Una grande storia può partire anche da un giudizio completamente infondato. La storia è quella di Sixto Rodriguez, soprannominato con scarso senso della misura Jesus, aspirante musicista di origini messicane che nella seconda metà degli anni ’60 si aggira tra i locali della periferia di Detroit, chitarra al collo, people impegnato nella testa e la sveglia alle sei del mattino per non far tardi in fabbrica. Il giudizio infondato è quello che l’allora 27enne Sixto riceve una sera da Mike Theodore della Sussex Report: “Sei il nuovo Bob Dylan!”. No, neanche per sogno e neanche in qualsiasi altra dimensione del multiverso. Ma chissà perché Theodore ci crede talmente tanto da produrre ben due dischi: Chilly Reality nel 1970 – che si apriva con l’oramai celebre Sugar Man – e Coming from actuality del 1971. Arrivava dalla realtà e ci tornò quasi subito Sixto: i suoi dischi fecero flop e la sveglia tornò advert essere impostata alle sei del mattino.
“Looking for Sugar Man”, un docu-film da Oscar per Rodriguez
La grande storia – che viene raccontata da Looking for Sugar Man, documentario premio Oscar nel 2013 che torna in sala da oggi – inizia a tessere le sue trame in quegli anni di ritiro. Le vie della discografia sono infinite e chissà perché i dischi di Rodriguez (per essere smaltiti potrebbero ritenere i malpensanti) raggiunsero l’Australia e soprattutto il Sudafrica. E nell’allora terra dell’apartheid che il folk-blues di Sixto si rivela cifra simbolica della possibilità di convivenza tra etnie various. Sugar Man diventa in breve tempo l’inno della classe liberal che lotta contro la segregazione: e quando i dischi finiscono e iniziano a circolare le copie pirata su musicassetta e le parole di Rodriguez contro oppressione sociale e pregiudizi arrivano a un intero movimento. Talmente diffuse che i due dischi di Rodriguez – i cui diritti erano intanto stati acquistati da una casa discografica di Città del Capo – vendono negli anni ottanta in Sudafrica più di quelli di Elvis e dei Beatles.

Ma Sixto, ignaro di tutto, continuava advert alzarsi alle sei del mattino.
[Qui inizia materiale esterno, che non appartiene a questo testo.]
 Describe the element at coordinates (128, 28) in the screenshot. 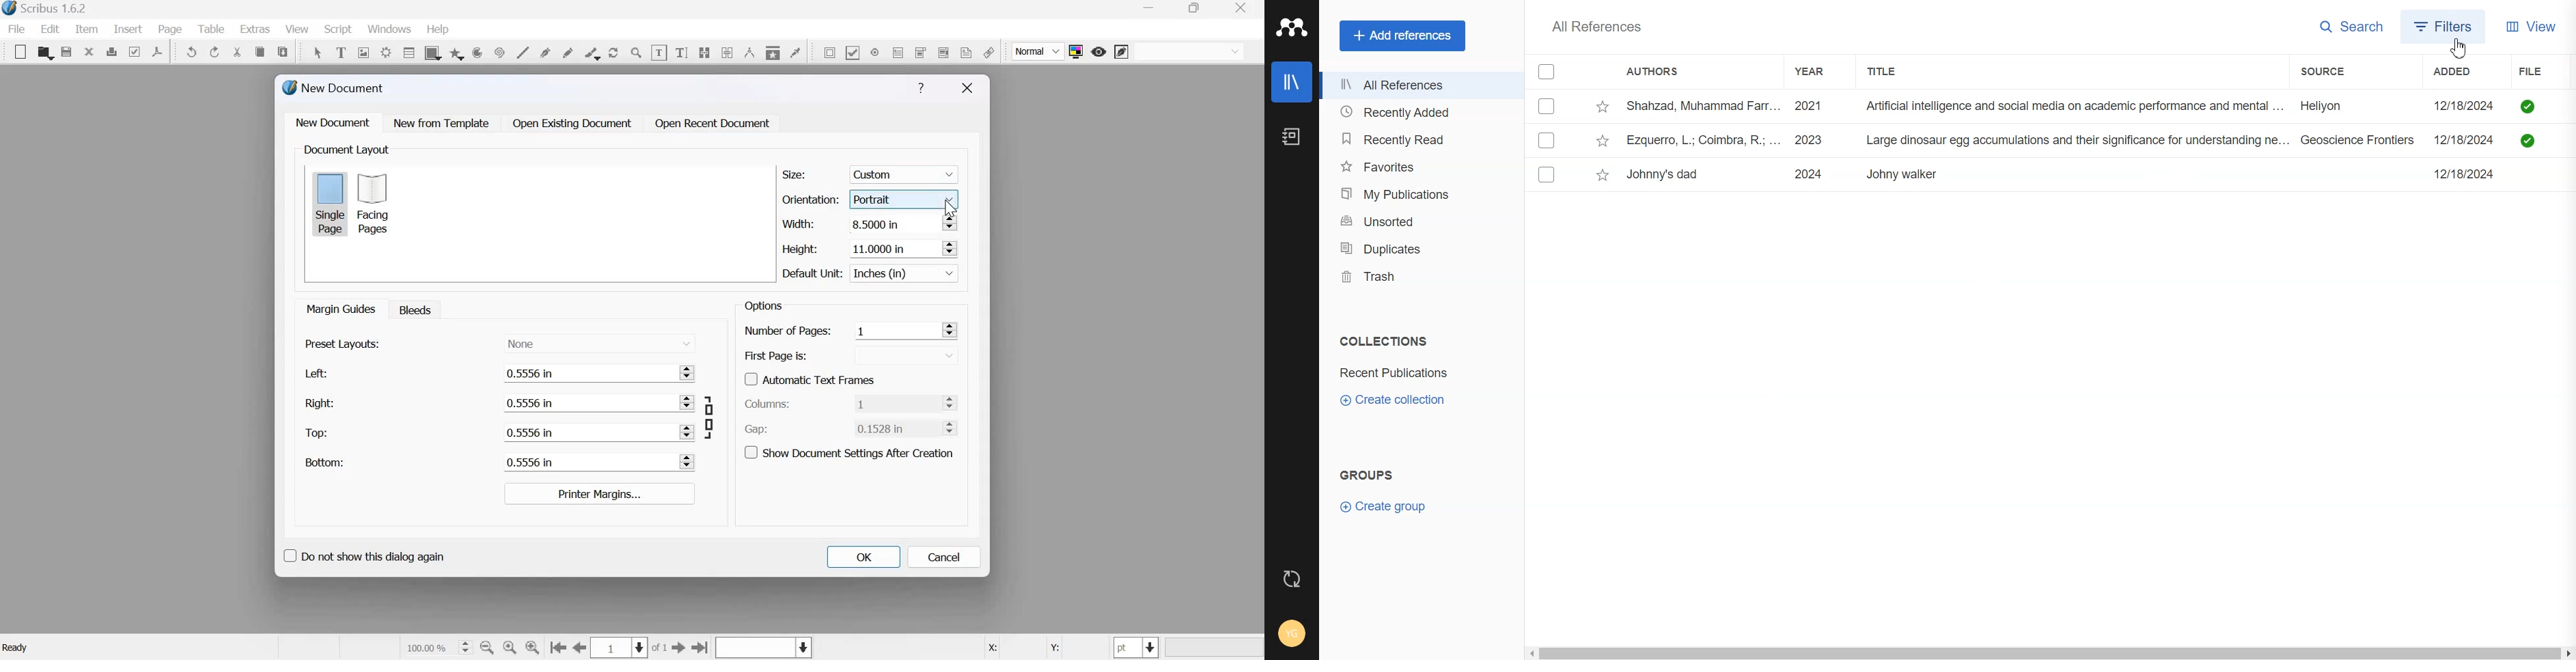

I see `insert` at that location.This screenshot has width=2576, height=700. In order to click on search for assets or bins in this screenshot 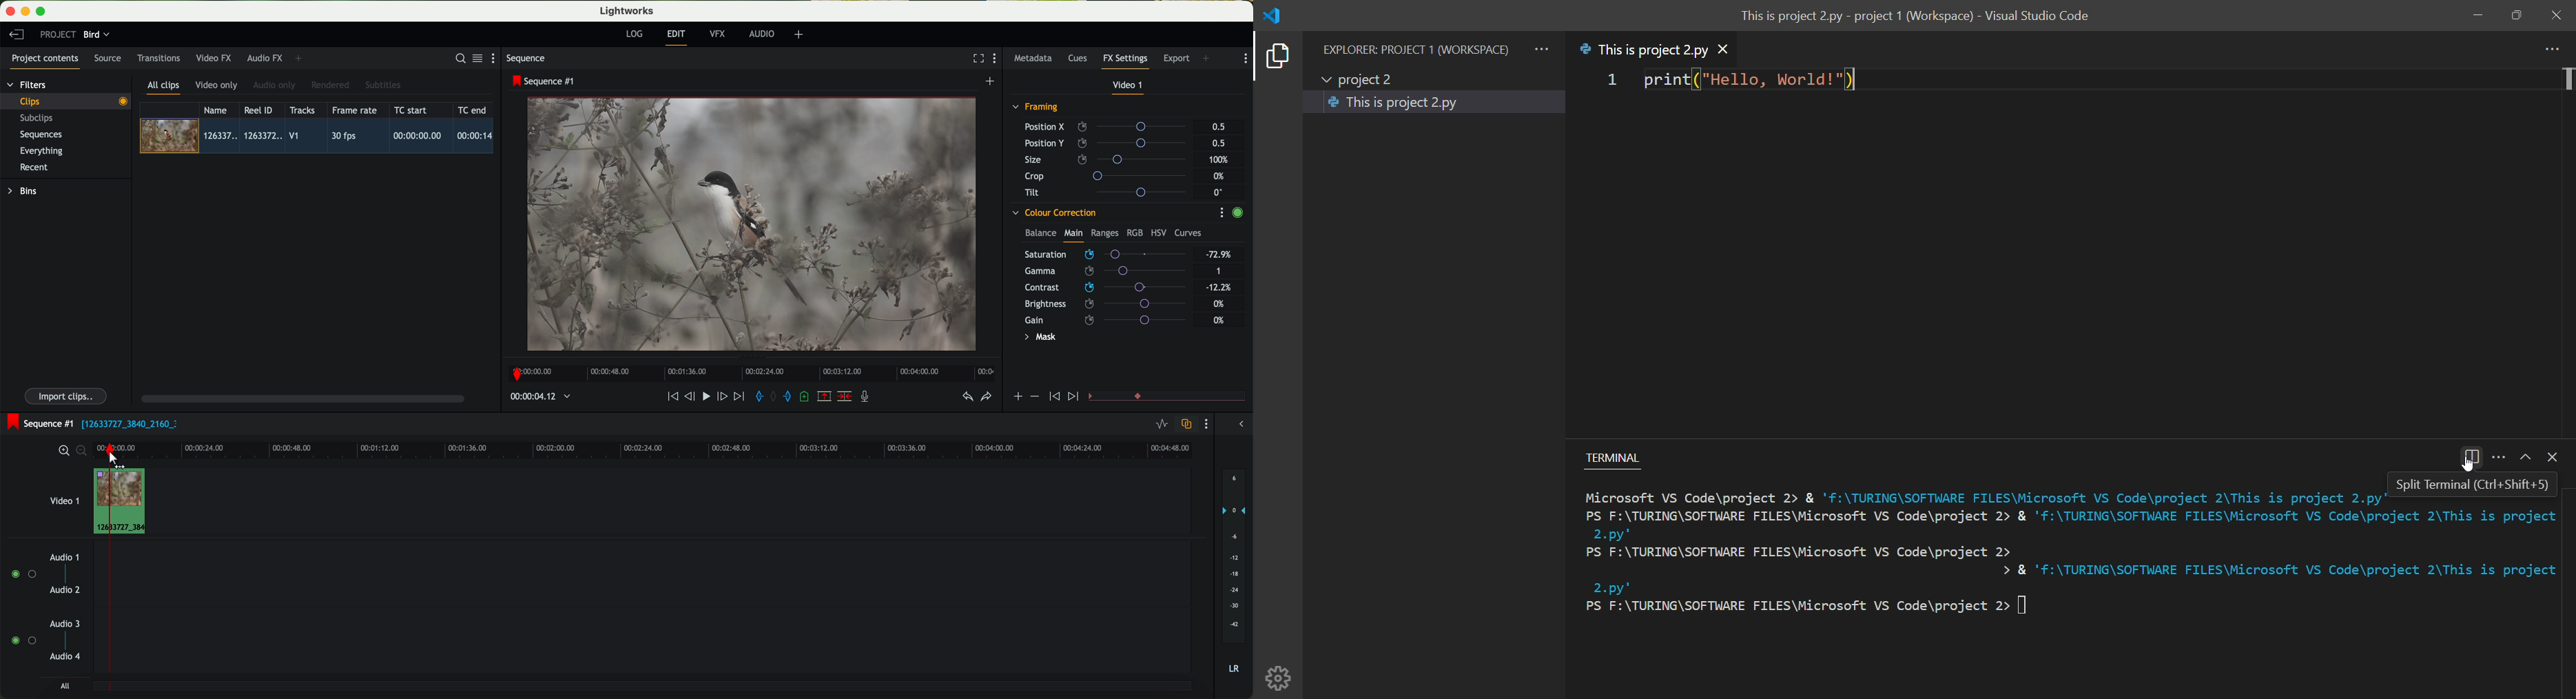, I will do `click(457, 59)`.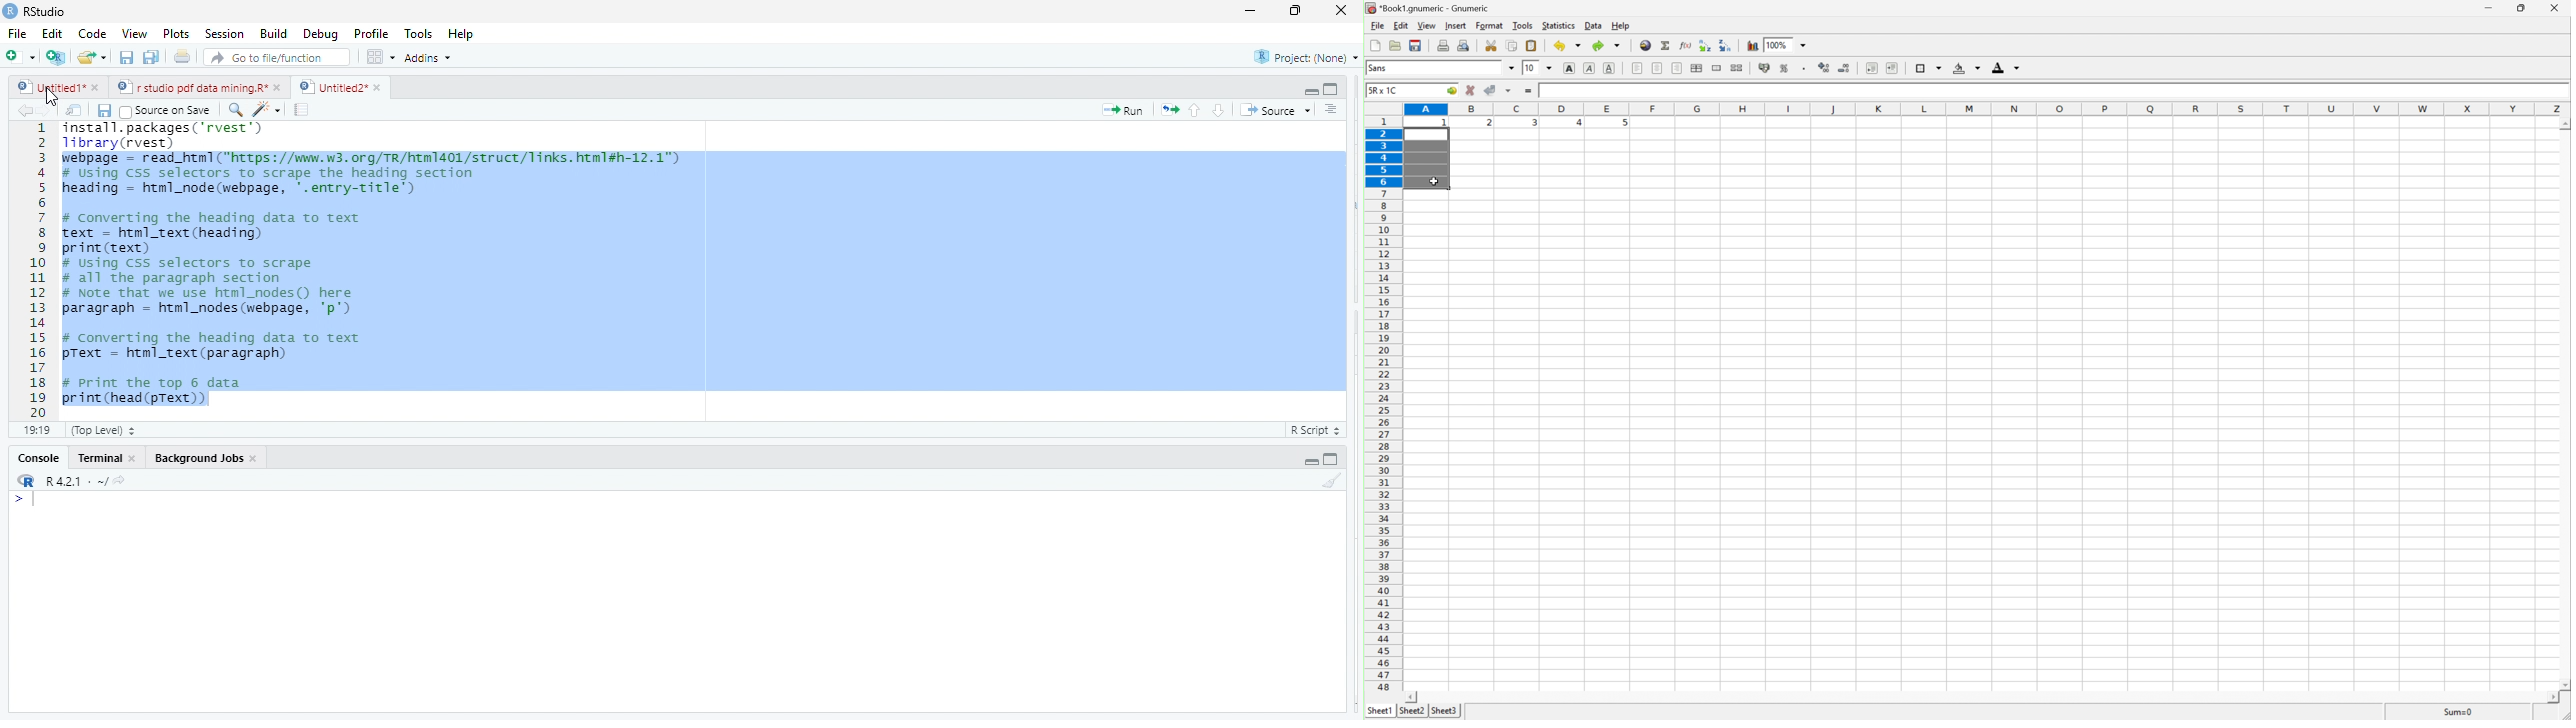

Il suo discografico americano si period premurato di salvaguardare la sua vita operaia e non gli aveva comunicato nulla. Ma dove non arrivano i discografici, possono i fan. E soprattutto web. Nel 1997 viene registrato il sito “The Nice Hunt Rodriguez”, e schiere di segugi musicali più o meno professionisti si mettono a caccia di ogni informazione sul mito in questione. Basta un girò sul net compiuto dalla figlia di Sixto e “Papà è qui, questo è l’indirizzo…”. E by way of verso il successo sognato tanto a lungo. Arene piene, nuovi dischi, accoglienza in Sudafrica da eroe. Fino all’Oscar nel 2013 e fino alla scomparsa avvenuta nell’agosto di quest’anno. Un Oscar agli operai della musica che non sono Bob Dylan ma che sono riusciti, almeno una volta, a regalare una riserva di speranza a una comunità in lotta. Anche se ignari di tutto.